The National Agenda for Motorcycle Safety (NAMS) is a comprehensive plan to improve United States motorcycle safety in the 21st century. The NAMS was developed by a Technical Working Group of experts representing all constituencies involved in motorcycle safety, led by the Motorcycle Safety Foundation (MSF) and the National Highway Traffic Safety Administration (NHTSA), and published in November 2000. Its 82 individual recommendations address the full range of topics and strategies relevant to motorcycle safety: human, vehicle, environmental, and social factors to prevent crashes, reduce injuries in crashes, and care for persons injured in crashes. The NAMS is available at www.nhtsa.gov or www.msf-usa.org. Appendix A of this guide lists the 82 NAMS recommendations in the order they appear in the NAMS.
Approximately half the NAMS recommendations are directed to States and communities. These NAMS recommendations provide overall goals and general methods for achieving these goals but do not suggest specific action steps. This guide attempts to fill this gap. Its purpose is to help State and community organizations improve motorcycle safety by implementing relevant NAMS recommendations.
The guide does not address the other half of the NAMS recommendations that are directed primarily to national agencies or organizations, including recommendations regarding research, program evaluation, data collection, regulation, motorcycle design and manufacture, and motorcycle operator insurance. These recommendations are critical. In particular, better data on motorcycle crashes and good current research on motorcycle crash causes, injury mechanisms, and potential countermeasures are crucial to reducing crashes and injuries. States and communities should not be expected to take the lead in implementing these recommendations.
Appendix B of this guide groups all 82 NAMS recommendations first by the audience to which they are directed and then by broad topic. Section A (States, communities, and rider groups) lists the recommendations included in this guide. Sections B through D list the recommendations directed to Federal agencies, motorcycle manufacturers, and insurance companies, respectively.
Organization and contents
The guide is organized into seven sections determined by the NAMS recommendations. Each section begins with a brief overview discussion and a single overall objective. Several strategies for achieving this objective, taken from the NAMS recommendations, are then listed. For each strategy, the guide lists potential action steps to implement the strategy: what could be done and who could do it. Then come promising practices: examples from States and communities that already are taking action to implement this strategy, with brief descriptions and contact information. The guide does not attempt to report every activity of every State or organization, especially when many States or organizations conduct similar activities. Each strategy concludes with resources and supporting activities: materials and other assistance for this strategy available to States and communities, again with contact information. The Table of Contents lists the seven sections and the individual strategies for each section.
Web links, contacts, and references
When possible, Web links and contact information are given for the promising practices, resources, and supporting activities. The NAMS itself is the primary reference for the entire guide. A few key references are provided for each section. Several general references covering more than one section are listed at the end of the Overview.

#### TO BE DONE
(a) In the motorcycle safety overview, translate this sentence into Spanish: "Each section begins with a brief overview discussion and a single overall objective."
(b) Return the motorcycle safety overview word for word, everything from "Web links, contacts, and" down to "of the Overview.".

#### DATA
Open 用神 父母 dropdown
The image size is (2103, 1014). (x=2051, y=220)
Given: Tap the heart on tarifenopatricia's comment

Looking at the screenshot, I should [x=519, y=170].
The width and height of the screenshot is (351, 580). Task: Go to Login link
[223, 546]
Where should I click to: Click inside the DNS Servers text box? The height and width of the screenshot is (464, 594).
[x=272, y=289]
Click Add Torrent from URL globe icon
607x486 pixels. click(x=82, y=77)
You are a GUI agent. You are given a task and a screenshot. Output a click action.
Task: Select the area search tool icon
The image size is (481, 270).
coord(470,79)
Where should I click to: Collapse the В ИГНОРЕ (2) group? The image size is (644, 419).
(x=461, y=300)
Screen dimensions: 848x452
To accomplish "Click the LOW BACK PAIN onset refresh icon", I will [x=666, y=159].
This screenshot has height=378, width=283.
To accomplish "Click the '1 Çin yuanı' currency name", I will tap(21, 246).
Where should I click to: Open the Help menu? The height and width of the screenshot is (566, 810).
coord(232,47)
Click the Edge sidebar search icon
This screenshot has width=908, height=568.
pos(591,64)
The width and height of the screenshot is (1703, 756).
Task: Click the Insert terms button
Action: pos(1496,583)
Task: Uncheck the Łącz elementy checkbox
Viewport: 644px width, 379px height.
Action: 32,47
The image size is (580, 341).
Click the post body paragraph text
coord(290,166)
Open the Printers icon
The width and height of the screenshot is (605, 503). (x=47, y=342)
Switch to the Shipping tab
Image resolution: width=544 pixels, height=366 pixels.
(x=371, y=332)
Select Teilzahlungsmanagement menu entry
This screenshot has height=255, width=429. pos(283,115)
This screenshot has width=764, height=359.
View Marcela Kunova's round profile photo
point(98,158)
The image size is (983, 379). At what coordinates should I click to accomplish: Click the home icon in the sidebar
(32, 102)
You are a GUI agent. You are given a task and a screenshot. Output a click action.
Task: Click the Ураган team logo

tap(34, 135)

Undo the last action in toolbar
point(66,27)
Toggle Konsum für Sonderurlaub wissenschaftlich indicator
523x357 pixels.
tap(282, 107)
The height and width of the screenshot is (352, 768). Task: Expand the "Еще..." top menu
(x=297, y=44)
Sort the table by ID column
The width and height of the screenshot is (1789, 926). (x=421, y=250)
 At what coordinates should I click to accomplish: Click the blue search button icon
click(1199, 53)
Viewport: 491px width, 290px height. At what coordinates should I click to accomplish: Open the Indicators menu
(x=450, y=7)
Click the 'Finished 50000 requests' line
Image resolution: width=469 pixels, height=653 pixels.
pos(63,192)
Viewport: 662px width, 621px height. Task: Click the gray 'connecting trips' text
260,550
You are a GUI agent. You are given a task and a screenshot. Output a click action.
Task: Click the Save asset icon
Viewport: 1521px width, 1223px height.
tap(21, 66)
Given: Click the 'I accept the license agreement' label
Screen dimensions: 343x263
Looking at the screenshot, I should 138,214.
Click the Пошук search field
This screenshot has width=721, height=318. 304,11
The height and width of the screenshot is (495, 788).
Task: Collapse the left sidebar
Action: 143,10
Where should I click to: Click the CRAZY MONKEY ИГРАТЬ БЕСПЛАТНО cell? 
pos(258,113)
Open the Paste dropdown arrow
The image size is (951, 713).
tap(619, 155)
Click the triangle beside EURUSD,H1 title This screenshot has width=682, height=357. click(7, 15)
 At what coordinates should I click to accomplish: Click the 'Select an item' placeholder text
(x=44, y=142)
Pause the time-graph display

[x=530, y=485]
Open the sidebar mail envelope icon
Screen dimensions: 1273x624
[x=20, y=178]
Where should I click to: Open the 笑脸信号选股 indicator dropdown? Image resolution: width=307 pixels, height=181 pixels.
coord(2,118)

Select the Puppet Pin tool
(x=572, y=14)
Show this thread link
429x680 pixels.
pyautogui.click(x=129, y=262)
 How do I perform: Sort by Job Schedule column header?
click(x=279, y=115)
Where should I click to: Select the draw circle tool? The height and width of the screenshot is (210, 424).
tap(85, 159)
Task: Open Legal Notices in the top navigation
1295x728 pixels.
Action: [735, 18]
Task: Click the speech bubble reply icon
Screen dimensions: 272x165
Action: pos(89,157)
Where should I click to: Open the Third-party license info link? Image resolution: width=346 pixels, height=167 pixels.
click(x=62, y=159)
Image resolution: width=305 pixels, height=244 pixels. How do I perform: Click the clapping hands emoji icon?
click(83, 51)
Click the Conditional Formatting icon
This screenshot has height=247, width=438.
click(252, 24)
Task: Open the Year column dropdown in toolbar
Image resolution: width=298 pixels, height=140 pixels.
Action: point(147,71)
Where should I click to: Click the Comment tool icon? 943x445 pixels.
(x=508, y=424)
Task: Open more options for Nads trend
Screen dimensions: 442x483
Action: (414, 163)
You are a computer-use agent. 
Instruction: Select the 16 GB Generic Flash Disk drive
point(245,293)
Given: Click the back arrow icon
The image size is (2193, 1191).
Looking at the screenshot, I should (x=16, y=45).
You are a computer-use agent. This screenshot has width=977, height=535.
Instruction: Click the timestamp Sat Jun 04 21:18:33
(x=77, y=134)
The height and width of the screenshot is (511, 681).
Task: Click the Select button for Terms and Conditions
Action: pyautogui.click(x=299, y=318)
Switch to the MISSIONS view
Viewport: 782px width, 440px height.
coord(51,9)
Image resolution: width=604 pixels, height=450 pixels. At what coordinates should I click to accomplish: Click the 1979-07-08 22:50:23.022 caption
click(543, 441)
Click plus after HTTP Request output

#### EXPECTED OUTPUTS
(a) Cada sección comienza con una breve exposición general y un único objetivo global.

(b)
Web links, contacts, and references
When possible, Web links and contact information are given for the promising practices, resources, and supporting activities. The NAMS itself is the primary reference for the entire guide. A few key references are provided for each section. Several general references covering more than one section are listed at the end of the Overview.